Junior will never be his father. As much as fans would love to see that, he will never be that man. His driving style is not the same. His demeanor is not the same. His way of dealing with problems is not the same. He is his own man, and while fans like that, they also still hold him to higher expectations than, say, some like Kevin Harvick. They cheer when he leads. They boo when someone takes him out. Sometimes they get vicious. They don't seem to care that he doesn't win a lot of races, but you know it's there, and you know he feels the pressure.

Earnhardt Jr., like it or not, is the face of NASCAR. He is what the fans think of when they think of the sport. Jeff Gordon might be a media darling. Tony Stewart may get much deserved praise by the racing journalists and reporters. But Junior is the sport. It's a role I don't think he is comfortable with, and that is obvious by the way he fields some questions. He knows his place is important, but he also knows people unfairly compare him to his father and they are waiting for it come out of him.

It never will.

There have always been rumors that Junior will quit the sport. I'd hate to see it happen, but I wouldn't blame him if he did. The legacy is not something he asked for, and I doubt he wants it. He just wanted to race, and that has been tainted. As if the pressure of racing weren't enough (and make no mistakes, the sport is nothing but pressure both mentally and physically), he gets the pressure of living up to a man who has been turned into a deity by fans and the media. How can anyone live up to that? How can anyone withstand the scrutiny? I believe the only reason he hasn't quit already is because he loves the sport so much, and if you love it, you want that championship.

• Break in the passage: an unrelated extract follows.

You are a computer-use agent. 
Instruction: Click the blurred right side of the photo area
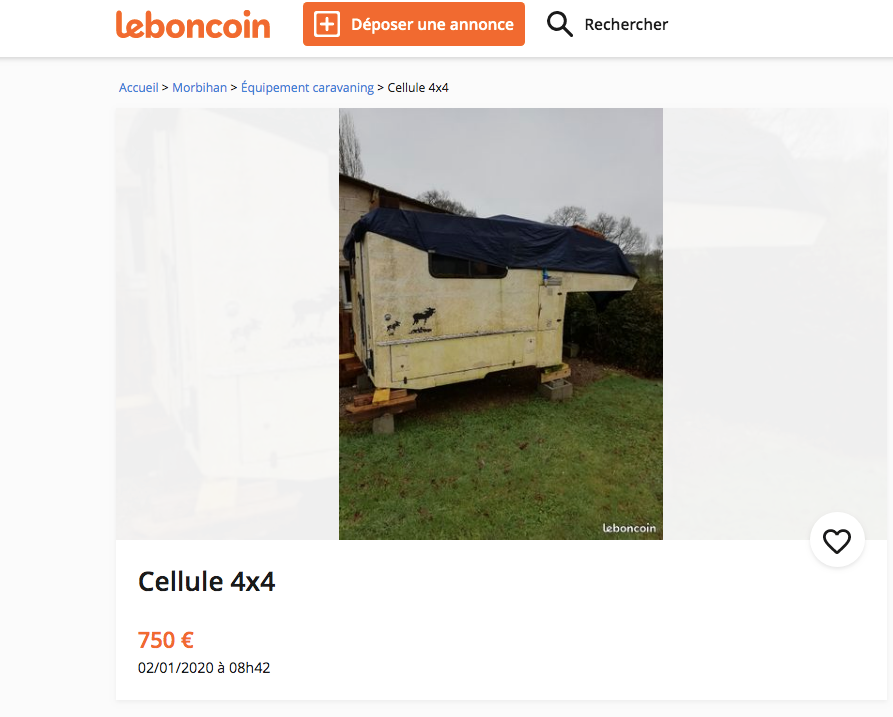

I know Junior is capable of it. I know he has the skills to pull off a championship run. I know he can stand up under the microscope. But how long does a person want to do that before it just becomes a hassle? If he walks away, he will have my respect. If he stays, same deal.

I just wish the comparisons would stop. Focus on the driver, and not his heritage. Save that for the highlight reel that comes after the championship win. That's when it will matter.